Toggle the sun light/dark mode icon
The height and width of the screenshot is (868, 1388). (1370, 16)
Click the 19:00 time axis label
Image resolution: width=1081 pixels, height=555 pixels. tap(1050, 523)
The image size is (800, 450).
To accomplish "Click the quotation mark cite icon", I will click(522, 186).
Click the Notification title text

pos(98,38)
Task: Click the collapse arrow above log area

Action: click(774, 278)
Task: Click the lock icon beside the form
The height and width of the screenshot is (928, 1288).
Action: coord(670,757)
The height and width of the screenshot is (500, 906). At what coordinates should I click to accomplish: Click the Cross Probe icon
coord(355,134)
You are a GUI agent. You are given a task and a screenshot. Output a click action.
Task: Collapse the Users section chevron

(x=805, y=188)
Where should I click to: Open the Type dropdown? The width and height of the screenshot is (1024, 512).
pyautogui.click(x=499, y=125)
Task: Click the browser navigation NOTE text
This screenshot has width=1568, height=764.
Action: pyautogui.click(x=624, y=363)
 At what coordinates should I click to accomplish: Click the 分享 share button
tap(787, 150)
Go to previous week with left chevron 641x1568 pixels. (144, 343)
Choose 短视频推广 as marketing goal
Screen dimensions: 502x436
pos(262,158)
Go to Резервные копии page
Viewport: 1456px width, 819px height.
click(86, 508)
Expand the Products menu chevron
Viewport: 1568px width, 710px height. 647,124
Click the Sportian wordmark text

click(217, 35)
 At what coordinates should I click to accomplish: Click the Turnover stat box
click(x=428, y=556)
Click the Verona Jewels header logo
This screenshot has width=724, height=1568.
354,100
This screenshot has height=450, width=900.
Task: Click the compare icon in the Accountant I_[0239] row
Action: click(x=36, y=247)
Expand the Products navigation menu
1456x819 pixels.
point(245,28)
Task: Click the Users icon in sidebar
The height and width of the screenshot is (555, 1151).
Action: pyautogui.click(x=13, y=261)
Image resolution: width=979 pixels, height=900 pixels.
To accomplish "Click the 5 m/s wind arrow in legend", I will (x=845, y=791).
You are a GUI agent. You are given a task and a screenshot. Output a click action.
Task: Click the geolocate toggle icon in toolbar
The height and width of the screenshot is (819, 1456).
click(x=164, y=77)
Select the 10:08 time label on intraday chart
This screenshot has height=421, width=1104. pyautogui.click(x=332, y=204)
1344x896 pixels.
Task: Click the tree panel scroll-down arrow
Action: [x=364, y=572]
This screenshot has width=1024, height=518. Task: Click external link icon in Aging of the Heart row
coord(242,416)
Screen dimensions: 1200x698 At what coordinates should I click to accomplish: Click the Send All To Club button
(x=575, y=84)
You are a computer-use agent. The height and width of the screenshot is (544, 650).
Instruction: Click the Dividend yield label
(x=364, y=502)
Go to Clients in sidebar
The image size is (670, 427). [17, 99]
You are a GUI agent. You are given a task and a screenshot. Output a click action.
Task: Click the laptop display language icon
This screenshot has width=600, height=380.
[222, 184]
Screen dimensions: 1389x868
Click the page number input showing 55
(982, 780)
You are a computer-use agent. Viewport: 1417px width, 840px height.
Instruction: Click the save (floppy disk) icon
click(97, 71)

◆ ◆ ◆ ◆

* Written instruction *
Print the stretch of the material from its first line through the line containing "Action: coord(670,757)", copying each line without any change.

* Exercise output *
Toggle the sun light/dark mode icon
The height and width of the screenshot is (868, 1388). (1370, 16)
Click the 19:00 time axis label
Image resolution: width=1081 pixels, height=555 pixels. tap(1050, 523)
The image size is (800, 450).
To accomplish "Click the quotation mark cite icon", I will click(522, 186).
Click the Notification title text

pos(98,38)
Task: Click the collapse arrow above log area

Action: click(774, 278)
Task: Click the lock icon beside the form
The height and width of the screenshot is (928, 1288).
Action: coord(670,757)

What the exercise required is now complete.